Archive for the ‘cell phones’ Category

Sprint was once a great phone company and now it is in collapse

Sunday, January 27th, 2008

I’ve already written about my troubles with Sprint. So I was, of course, interested to read this article about big job cuts at Sprint:

Sprint, the No. 3 wireless carrier behind AT&T (T) and Verizon Wireless (VZ), has struggled since it merged with Nextel in 2005. The $70 billion merger, engineered by Hesse’s predecessor, Gary Forsee, was supposed to create a wireless behemoth that could steamroll the competition while pushing boundaries in wireless.

Instead, Sprint stumbled as it tried to blend starkly different cultures of the two companies while trying to reconcile their incompatible wireless technologies.

Sprint wound up alienating customers, who bolted by the thousands. Sprint’s dismal performance eventually cost Forsee his job. Hesse, a former AT&T executive with long ties to wireless, was recruited from a Sprint spinoff, Embarq, to replace him.

Dawson says it’s not too late to save Sprint, a grand name in global telecommunications. “But they need to make some big changes and do it quickly.

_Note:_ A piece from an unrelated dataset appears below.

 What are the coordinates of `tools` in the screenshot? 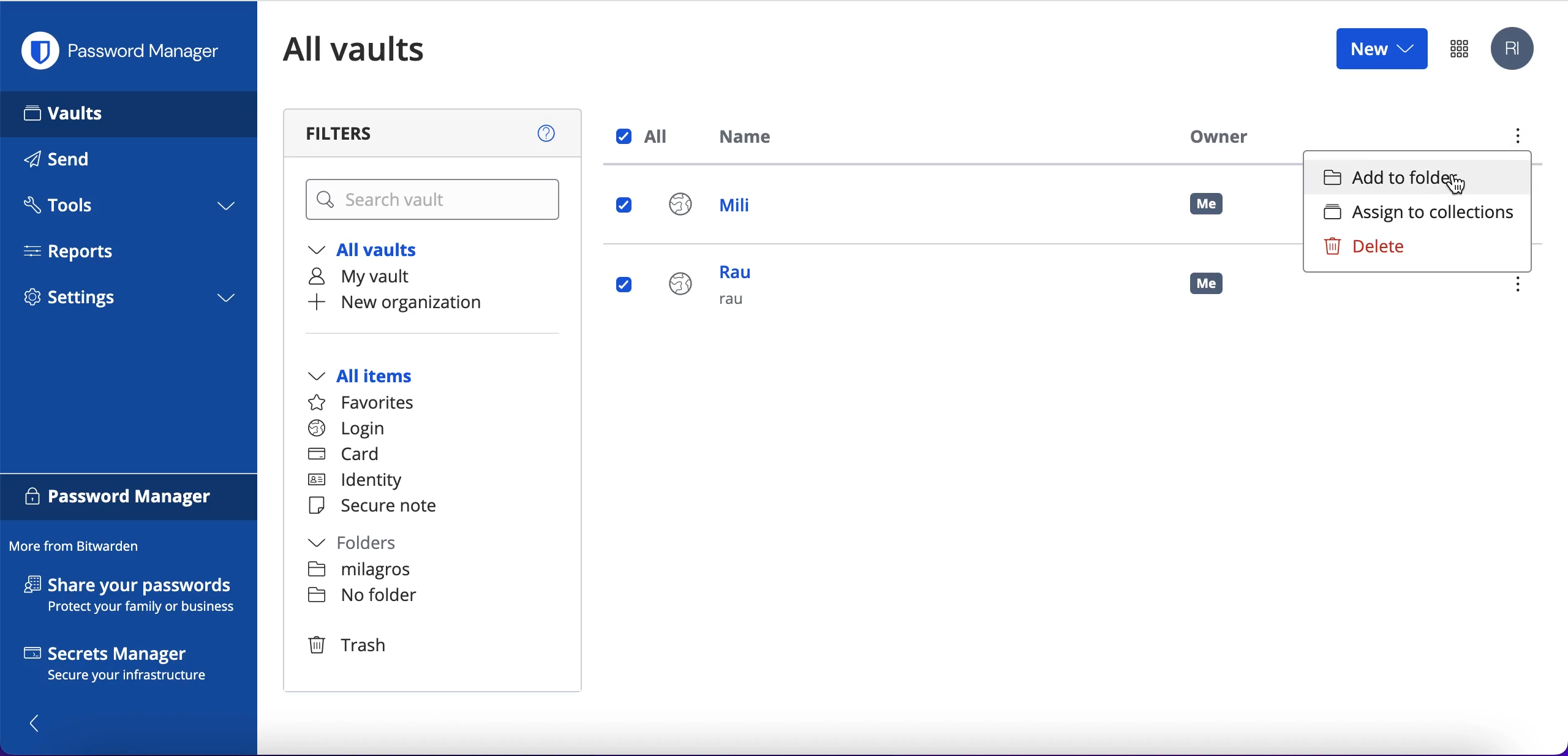 It's located at (127, 209).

“The challenge for them is to figure out how to save the Nextel customers,” and move them to Sprint’s network “rather than let them walk out the door,” Dawson says.

Actually, they should worrry about losing their Sprint customers. I’m a Sprint customer, and I’m frustrated that their automated bill paying service keeps telling me “You do not have an account with Sprint.”

The changing cost of cell phone use becomes a central aspect in the life of teens

Sunday, November 18th, 2007

Danah Boyd has a great post up about how the cost of cell phone use shapes the social life of teens:

I’m fascinated by how U.S. teens build intricate models of which friends are available via mobile and which aren’t. Teens know who is on what plan, who can be called after 7PM, who can be called after 9PM, who can receive texts, who is over their texting for the month, etc. It’s part of their mental model of their social network and knowing this is a core exchange of friendship.

Psychologically, all-you-can-eat plans change everything. Rather than having to mentally calculate the number of texts sent and received (because the phones rarely do it for you and the carriers like to make that info obscure), a floodgate of opportunities is suddenly opened. The weights are lifted and freedom reigns. The result? Zero to a thousand text messages in under a month! Those on all-you-can-eat plans go hog wild. Every mundane thought is transmitted and the phones go buzz buzz buzz. Those with restrictive plans are treated with caution, left out of the fluid communication flow and brought in for more practical or content-filled purposes (or by sig others who ignore these norms and face the ire of parents).